**Dataset entries:**
----------

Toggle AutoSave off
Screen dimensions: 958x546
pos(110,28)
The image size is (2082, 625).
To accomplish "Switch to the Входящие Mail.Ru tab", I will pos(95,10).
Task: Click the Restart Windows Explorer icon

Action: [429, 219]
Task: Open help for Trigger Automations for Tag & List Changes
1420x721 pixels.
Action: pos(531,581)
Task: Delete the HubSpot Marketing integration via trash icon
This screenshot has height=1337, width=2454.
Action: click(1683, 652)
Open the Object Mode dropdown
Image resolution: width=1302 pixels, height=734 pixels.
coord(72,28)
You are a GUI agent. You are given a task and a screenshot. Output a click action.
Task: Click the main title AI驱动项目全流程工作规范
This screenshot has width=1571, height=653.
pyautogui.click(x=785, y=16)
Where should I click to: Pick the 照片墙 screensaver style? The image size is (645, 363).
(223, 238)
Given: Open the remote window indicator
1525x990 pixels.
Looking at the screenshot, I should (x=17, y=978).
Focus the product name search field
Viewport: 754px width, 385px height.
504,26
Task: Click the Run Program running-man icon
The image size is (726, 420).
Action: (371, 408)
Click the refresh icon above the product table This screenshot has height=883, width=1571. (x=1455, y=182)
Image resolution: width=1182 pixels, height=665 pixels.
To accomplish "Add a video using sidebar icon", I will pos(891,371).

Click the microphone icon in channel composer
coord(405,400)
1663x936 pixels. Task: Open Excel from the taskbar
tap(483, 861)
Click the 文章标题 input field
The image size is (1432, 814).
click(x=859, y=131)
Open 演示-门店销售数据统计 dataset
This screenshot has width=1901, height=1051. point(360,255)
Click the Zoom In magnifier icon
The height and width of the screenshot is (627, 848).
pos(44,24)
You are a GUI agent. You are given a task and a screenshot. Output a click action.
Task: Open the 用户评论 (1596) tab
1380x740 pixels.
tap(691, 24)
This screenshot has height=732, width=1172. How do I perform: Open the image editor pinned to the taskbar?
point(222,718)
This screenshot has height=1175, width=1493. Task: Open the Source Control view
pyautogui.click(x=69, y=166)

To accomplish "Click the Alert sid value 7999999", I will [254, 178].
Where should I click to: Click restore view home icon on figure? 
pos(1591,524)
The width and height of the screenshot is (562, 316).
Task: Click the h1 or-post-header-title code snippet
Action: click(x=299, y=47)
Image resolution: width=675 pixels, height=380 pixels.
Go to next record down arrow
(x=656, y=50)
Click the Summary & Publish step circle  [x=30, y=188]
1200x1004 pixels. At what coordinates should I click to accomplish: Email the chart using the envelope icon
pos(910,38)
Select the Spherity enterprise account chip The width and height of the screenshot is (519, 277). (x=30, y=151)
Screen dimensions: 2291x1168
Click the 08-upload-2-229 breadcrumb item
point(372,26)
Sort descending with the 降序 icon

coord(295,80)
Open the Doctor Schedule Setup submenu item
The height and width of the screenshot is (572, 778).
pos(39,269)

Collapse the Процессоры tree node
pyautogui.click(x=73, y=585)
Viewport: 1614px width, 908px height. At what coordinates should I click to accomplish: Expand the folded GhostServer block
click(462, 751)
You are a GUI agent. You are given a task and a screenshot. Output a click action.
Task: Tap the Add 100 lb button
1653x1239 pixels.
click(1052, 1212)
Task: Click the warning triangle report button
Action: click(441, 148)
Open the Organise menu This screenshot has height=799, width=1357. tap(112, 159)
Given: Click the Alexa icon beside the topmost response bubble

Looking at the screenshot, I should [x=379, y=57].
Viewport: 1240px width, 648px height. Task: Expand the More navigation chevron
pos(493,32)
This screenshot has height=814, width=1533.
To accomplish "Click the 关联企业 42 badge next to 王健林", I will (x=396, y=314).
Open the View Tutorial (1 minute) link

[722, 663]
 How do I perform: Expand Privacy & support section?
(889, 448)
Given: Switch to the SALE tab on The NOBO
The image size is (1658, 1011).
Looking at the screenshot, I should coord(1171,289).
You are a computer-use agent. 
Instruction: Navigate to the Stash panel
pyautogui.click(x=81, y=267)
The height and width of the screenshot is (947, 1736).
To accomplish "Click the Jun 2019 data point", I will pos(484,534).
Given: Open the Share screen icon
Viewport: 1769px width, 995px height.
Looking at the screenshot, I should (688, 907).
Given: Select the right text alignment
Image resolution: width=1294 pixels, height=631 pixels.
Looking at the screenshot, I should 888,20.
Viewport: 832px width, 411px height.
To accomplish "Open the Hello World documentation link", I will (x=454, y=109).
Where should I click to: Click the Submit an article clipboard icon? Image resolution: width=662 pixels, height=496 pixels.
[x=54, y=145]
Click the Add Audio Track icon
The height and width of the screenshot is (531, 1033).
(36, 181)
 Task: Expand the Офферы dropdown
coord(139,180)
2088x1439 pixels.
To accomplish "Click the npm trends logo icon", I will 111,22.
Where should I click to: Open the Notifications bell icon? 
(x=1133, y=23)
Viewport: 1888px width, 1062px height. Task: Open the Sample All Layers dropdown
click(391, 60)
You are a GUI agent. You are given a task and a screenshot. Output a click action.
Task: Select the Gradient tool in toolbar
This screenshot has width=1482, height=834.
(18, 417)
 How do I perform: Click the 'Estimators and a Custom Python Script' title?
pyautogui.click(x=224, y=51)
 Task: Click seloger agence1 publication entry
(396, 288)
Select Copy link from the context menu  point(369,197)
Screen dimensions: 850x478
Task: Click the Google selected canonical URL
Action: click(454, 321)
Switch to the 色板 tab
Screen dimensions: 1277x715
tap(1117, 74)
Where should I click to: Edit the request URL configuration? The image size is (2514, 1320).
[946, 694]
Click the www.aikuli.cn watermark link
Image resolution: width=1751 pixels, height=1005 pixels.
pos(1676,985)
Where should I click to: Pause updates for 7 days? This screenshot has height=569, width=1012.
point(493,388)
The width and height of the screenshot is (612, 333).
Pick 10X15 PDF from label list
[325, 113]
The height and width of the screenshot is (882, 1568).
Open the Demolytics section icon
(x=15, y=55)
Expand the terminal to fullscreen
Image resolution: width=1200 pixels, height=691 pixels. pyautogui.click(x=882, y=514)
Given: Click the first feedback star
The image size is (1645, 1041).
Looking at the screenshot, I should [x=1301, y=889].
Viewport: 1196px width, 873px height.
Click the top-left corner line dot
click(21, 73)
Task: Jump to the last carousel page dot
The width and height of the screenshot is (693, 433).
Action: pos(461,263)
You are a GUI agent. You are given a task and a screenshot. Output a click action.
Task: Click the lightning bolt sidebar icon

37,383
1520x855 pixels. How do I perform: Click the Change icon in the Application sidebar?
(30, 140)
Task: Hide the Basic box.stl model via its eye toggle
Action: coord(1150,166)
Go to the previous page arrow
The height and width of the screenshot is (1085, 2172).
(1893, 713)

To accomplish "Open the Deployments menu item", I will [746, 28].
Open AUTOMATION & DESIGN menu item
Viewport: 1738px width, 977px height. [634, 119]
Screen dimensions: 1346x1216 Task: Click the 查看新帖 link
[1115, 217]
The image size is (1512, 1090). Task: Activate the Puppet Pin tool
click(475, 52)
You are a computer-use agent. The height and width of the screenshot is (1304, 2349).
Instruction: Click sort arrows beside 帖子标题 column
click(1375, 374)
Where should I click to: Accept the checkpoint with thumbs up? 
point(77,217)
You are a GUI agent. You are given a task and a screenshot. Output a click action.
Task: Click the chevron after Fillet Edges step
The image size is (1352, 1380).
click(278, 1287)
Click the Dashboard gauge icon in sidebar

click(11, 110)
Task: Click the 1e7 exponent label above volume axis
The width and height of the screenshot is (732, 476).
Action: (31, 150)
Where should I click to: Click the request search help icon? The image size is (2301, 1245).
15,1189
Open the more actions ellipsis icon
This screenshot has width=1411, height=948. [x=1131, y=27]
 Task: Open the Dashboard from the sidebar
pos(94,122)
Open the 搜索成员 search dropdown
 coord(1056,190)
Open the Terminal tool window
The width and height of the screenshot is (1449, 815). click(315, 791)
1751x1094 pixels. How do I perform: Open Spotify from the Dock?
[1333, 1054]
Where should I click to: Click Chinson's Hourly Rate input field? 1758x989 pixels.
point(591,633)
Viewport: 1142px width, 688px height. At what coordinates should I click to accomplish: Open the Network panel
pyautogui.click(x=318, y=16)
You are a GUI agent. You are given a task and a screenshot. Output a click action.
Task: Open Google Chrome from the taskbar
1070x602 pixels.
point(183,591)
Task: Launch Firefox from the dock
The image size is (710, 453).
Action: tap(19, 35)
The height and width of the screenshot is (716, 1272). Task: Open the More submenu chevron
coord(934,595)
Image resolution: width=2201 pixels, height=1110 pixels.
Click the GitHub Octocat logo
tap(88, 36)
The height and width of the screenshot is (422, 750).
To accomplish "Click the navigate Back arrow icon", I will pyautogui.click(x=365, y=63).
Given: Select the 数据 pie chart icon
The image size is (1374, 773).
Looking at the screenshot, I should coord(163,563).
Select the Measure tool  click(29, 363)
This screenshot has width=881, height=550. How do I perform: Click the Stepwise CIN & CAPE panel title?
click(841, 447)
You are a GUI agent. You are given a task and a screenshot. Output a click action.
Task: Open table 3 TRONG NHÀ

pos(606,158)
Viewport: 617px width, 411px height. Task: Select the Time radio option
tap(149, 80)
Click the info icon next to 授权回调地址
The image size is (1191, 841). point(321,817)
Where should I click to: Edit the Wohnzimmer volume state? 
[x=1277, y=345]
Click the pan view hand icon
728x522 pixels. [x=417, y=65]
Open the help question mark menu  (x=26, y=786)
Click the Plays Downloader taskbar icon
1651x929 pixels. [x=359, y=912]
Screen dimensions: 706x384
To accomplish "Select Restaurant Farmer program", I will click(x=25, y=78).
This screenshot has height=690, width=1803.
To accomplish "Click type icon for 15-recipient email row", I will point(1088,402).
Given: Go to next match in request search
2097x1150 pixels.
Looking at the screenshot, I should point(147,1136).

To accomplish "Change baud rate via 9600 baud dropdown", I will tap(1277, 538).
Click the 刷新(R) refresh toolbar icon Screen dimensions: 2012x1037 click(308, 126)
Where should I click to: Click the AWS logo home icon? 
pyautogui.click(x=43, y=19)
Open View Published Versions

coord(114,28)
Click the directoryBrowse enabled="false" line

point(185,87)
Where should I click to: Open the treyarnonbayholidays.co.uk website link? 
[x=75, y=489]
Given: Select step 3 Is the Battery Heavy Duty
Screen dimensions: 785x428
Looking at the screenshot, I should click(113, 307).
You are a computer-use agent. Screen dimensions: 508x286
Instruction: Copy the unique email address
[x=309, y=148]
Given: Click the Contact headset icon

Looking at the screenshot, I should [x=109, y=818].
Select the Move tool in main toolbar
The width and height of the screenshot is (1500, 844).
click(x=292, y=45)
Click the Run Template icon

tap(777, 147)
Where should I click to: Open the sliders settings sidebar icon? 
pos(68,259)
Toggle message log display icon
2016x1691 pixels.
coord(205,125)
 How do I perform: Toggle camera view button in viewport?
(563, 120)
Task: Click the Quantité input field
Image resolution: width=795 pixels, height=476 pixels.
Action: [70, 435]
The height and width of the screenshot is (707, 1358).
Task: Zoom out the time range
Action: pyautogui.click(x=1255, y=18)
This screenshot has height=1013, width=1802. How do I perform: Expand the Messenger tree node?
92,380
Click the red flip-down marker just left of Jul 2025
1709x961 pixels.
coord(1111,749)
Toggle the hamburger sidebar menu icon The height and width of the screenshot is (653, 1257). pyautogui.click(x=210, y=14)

----------

**Directions:**
From the entries, report each line that includes the word "above".

**Written answer:**
Click the refresh icon above the product table This screenshot has height=883, width=1571. (x=1455, y=182)
Task: Click the 1e7 exponent label above volume axis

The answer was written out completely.